Rabu, 17 April 2024

Cerita dari Pohon Kenanga (3)

“Seorang guru sains bertanya kepada salah seorang muridnya, 'Apa beda antara listrik dan petir?'
'Kita gak perlu 'mbayar petirnya,' jawab sang murid."

"Filsuf Prancis abad ke-16, René Descartes, mencetuskan ungkapan masyhurnya, 'dubito ergo cogito; cogito ergo sum' ('Daku ragu, karenanya diriku berpikir; diriku berpikir, karenanya daku ada').
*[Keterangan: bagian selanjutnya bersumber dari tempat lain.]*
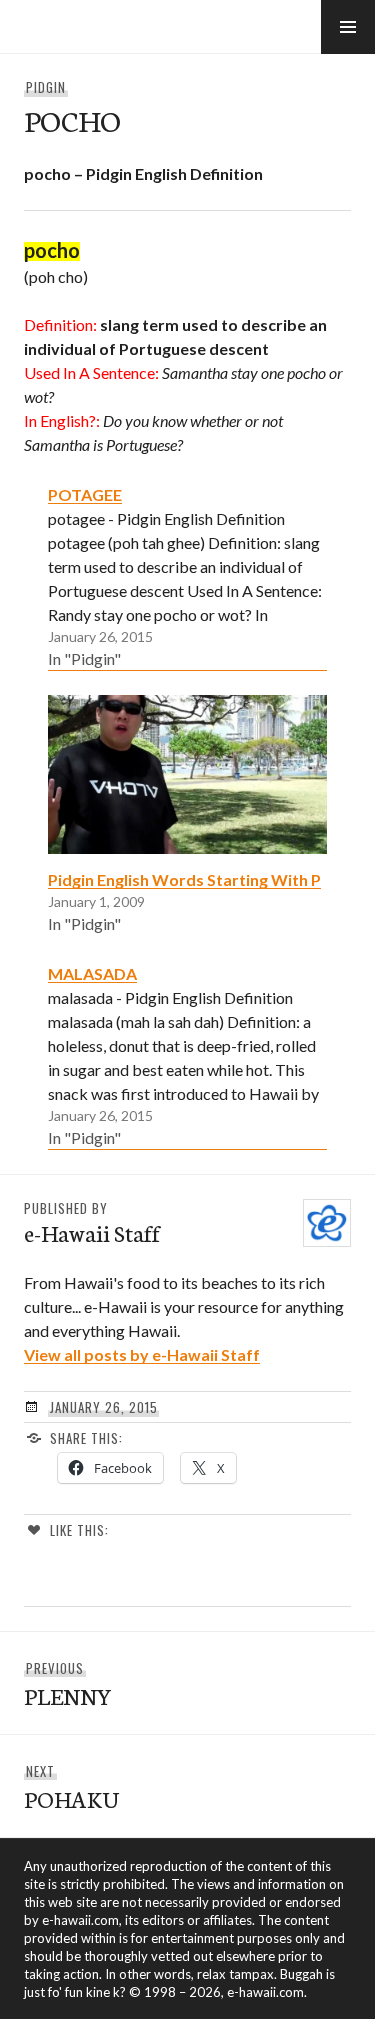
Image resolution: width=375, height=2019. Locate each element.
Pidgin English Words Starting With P (184, 879)
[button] (348, 27)
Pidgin (46, 87)
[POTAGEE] (187, 576)
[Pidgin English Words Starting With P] (187, 774)
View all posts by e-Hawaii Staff (142, 1354)
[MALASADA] (187, 1055)
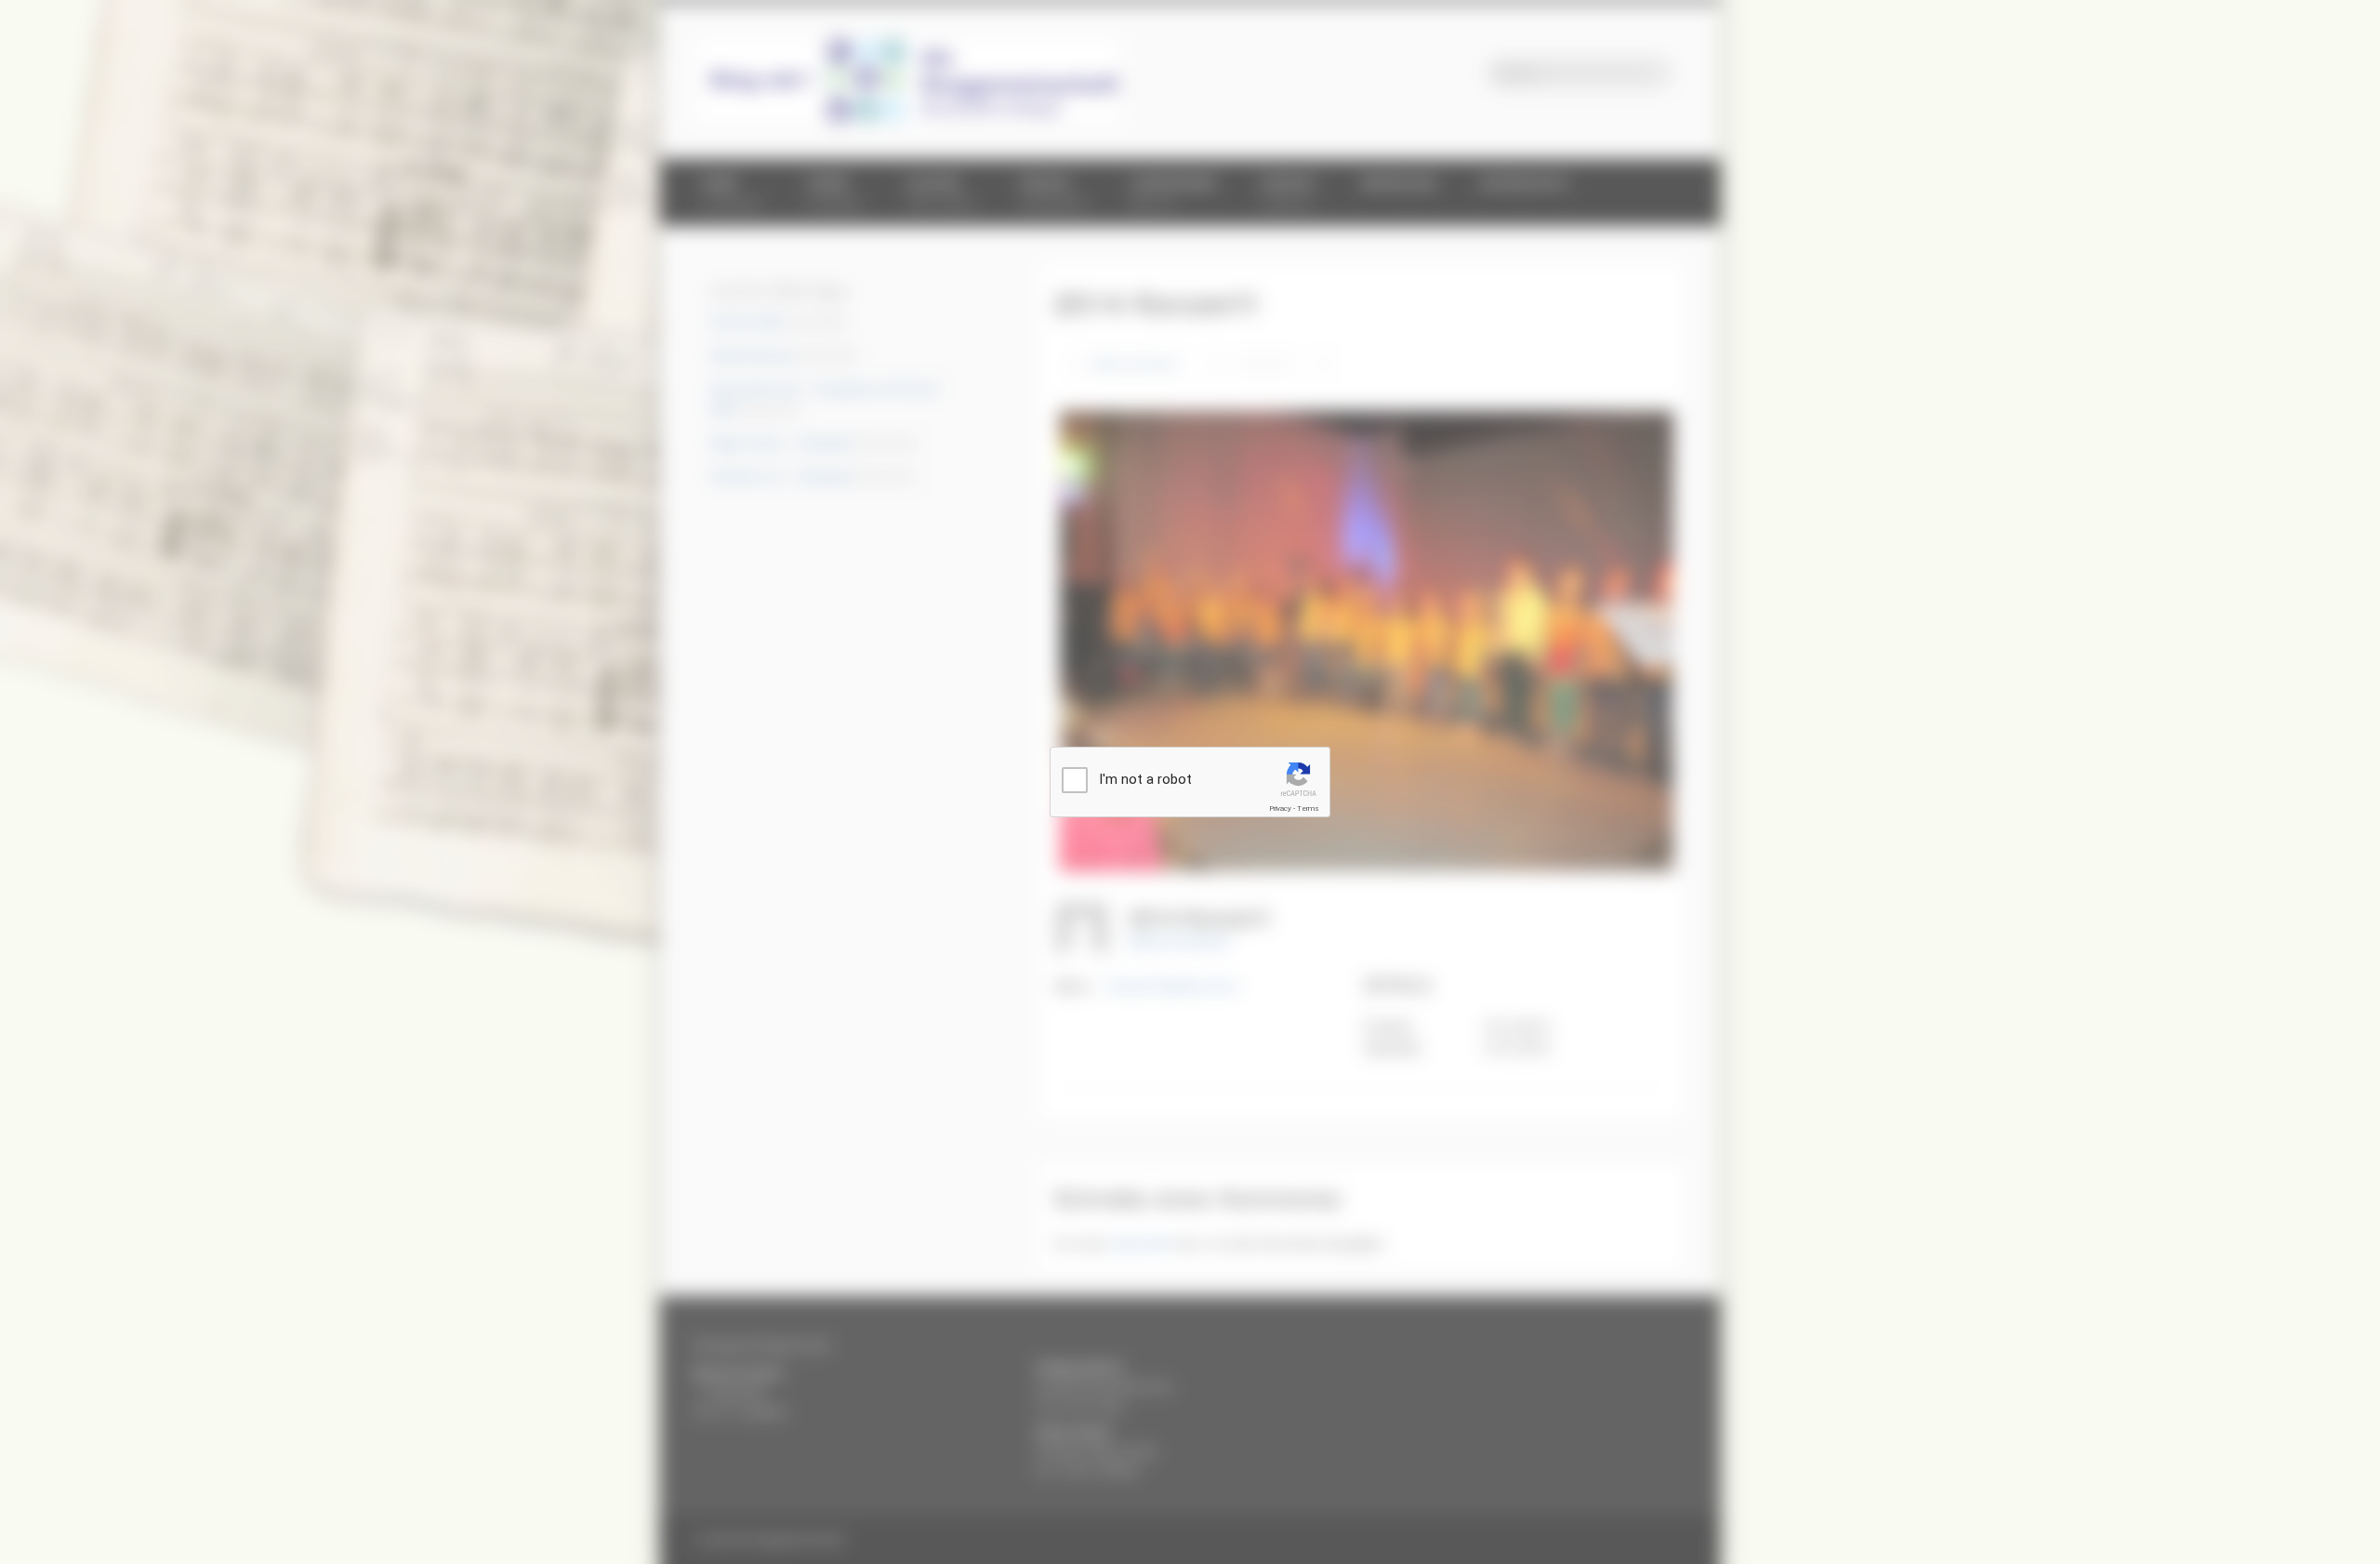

Descartes menjalani proses mental yang meragukan keberadaan segala sesuatu, guna membuktikan keberadaan segala sesuatu itu. Melalui proses keragu-raguannya, Descartes membuktikan keberadaan dirinya di dunia. Meragukan sesuatu itu, suatu kemampuan mental yang ampuh, sebab kita bisa meragukan—kita ada! Namun, jika digunakan secara ekstrem, skeptisisme tidaklah produktif dan menghasilkan pemikiran yang tak kritis,” lanjut Kenanga.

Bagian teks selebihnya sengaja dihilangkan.